* **Job**
Locate each line in the records below that contains the string "more", and copy every such line in full.

* **Given entries**
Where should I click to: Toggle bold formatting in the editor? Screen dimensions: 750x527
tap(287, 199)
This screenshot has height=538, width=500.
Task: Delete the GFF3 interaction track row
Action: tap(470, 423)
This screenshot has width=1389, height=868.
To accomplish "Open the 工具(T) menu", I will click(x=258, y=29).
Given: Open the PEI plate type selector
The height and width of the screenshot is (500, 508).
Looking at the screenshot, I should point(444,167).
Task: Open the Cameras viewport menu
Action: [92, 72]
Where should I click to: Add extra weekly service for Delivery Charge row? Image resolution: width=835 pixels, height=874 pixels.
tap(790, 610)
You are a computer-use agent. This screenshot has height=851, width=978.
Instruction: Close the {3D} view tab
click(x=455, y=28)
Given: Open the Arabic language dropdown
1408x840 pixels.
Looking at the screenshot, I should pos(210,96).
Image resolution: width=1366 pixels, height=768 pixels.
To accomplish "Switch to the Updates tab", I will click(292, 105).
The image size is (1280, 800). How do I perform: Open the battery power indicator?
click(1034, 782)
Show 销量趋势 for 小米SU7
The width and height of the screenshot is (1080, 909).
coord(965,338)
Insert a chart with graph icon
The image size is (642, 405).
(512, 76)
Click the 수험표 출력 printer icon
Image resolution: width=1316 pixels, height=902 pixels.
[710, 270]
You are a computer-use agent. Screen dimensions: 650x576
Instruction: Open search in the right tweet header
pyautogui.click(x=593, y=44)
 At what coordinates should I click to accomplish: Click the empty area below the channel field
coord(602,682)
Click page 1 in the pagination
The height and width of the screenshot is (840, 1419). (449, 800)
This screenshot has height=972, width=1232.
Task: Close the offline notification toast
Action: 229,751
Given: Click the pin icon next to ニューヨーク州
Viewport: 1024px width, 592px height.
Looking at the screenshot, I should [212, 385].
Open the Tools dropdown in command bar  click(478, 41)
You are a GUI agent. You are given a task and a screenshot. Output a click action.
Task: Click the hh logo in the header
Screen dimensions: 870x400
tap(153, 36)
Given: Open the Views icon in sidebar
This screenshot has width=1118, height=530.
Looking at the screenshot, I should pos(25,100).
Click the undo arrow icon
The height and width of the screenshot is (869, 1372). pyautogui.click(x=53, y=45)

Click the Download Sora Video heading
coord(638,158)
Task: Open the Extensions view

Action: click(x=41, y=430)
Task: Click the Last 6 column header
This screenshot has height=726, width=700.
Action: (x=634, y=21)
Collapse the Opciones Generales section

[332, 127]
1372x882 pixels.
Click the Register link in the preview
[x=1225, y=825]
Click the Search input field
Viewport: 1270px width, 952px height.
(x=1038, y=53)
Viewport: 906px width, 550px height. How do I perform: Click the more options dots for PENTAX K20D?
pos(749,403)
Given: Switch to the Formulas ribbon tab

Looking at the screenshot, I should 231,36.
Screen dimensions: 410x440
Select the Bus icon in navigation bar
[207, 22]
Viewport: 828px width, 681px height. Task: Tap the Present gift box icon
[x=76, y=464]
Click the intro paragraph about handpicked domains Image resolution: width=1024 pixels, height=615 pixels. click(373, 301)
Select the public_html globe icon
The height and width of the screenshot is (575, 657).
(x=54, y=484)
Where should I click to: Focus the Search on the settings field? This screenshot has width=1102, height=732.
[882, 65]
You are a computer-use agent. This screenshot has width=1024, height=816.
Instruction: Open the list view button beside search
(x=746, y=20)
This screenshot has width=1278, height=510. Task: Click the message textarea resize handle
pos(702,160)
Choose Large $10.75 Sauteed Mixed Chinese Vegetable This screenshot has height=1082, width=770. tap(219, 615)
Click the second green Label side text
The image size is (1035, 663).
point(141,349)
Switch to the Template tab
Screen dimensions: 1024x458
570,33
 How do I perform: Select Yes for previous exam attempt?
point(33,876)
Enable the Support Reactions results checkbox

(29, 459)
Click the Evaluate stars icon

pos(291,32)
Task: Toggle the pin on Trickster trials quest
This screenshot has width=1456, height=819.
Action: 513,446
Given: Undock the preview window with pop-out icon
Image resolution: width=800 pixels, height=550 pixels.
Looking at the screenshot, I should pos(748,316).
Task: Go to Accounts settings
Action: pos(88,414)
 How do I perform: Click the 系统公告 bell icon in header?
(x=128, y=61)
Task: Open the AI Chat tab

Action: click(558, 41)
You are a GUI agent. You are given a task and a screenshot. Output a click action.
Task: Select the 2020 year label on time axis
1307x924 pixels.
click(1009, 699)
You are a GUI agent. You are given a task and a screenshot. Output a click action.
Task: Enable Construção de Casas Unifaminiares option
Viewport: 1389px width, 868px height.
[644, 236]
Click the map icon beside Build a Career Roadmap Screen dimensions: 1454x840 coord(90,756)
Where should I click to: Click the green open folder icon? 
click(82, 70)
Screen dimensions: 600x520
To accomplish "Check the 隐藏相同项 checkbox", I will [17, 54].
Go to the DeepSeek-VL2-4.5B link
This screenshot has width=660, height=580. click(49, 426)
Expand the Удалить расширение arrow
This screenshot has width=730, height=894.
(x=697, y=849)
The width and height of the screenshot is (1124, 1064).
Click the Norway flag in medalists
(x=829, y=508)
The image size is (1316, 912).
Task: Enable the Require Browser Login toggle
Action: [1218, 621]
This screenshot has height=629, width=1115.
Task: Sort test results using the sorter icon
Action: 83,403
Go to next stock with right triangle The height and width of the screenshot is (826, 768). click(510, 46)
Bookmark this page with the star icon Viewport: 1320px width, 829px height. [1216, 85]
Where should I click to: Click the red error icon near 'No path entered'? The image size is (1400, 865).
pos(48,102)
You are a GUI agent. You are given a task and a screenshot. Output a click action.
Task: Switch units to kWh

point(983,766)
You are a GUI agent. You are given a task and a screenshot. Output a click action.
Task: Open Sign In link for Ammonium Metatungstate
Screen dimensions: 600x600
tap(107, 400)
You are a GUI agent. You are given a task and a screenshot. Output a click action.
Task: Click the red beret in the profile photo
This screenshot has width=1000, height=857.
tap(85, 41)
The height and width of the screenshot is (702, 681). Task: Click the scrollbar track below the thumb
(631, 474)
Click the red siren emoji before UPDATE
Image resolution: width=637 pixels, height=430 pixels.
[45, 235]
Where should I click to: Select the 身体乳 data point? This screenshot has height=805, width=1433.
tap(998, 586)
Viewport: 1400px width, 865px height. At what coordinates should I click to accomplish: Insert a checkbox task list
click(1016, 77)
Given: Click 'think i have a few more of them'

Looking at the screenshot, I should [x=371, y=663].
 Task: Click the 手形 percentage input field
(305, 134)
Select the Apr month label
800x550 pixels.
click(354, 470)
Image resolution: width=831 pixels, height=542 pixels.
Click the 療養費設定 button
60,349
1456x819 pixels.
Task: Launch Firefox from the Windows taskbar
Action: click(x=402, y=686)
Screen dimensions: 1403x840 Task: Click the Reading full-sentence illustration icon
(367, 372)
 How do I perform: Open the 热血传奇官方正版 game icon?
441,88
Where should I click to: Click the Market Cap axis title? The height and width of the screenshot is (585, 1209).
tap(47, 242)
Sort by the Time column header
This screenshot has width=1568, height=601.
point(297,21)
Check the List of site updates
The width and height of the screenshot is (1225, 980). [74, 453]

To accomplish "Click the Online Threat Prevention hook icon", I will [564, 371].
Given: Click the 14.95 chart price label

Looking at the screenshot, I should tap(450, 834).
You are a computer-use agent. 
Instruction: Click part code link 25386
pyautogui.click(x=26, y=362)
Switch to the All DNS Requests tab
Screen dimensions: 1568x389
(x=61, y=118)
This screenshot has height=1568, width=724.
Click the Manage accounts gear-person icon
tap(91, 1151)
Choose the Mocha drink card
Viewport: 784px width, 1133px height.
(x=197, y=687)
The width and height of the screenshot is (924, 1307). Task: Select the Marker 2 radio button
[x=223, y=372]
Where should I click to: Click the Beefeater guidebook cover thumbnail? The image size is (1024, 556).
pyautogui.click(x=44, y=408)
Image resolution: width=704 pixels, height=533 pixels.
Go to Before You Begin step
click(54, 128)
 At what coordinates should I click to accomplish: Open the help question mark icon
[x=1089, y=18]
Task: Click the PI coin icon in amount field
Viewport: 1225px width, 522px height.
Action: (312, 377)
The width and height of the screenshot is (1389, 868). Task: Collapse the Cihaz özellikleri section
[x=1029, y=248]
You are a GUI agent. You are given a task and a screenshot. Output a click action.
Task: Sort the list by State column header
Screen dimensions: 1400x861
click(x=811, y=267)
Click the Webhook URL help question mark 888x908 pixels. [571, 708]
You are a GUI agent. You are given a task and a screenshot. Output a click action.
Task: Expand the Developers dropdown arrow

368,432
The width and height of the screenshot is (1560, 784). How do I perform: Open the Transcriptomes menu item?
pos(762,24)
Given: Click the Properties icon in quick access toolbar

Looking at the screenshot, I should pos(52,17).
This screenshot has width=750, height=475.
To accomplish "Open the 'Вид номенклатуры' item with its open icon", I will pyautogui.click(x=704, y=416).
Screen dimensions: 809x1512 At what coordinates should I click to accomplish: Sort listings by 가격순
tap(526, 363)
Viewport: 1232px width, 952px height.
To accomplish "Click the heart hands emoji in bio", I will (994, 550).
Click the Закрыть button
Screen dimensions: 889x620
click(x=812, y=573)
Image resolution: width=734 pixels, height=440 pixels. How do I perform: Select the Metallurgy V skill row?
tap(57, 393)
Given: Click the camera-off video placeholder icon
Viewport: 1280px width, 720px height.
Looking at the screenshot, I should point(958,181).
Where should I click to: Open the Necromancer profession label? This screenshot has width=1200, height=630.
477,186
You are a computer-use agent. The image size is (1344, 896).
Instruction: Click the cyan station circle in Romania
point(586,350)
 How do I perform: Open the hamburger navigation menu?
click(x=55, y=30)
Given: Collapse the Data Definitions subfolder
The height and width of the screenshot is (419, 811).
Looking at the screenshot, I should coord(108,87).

* **Final answer**
Viewport: 906px width, 550px height. How do I perform: Click the more options dots for PENTAX K20D?
Given: Click 'think i have a few more of them'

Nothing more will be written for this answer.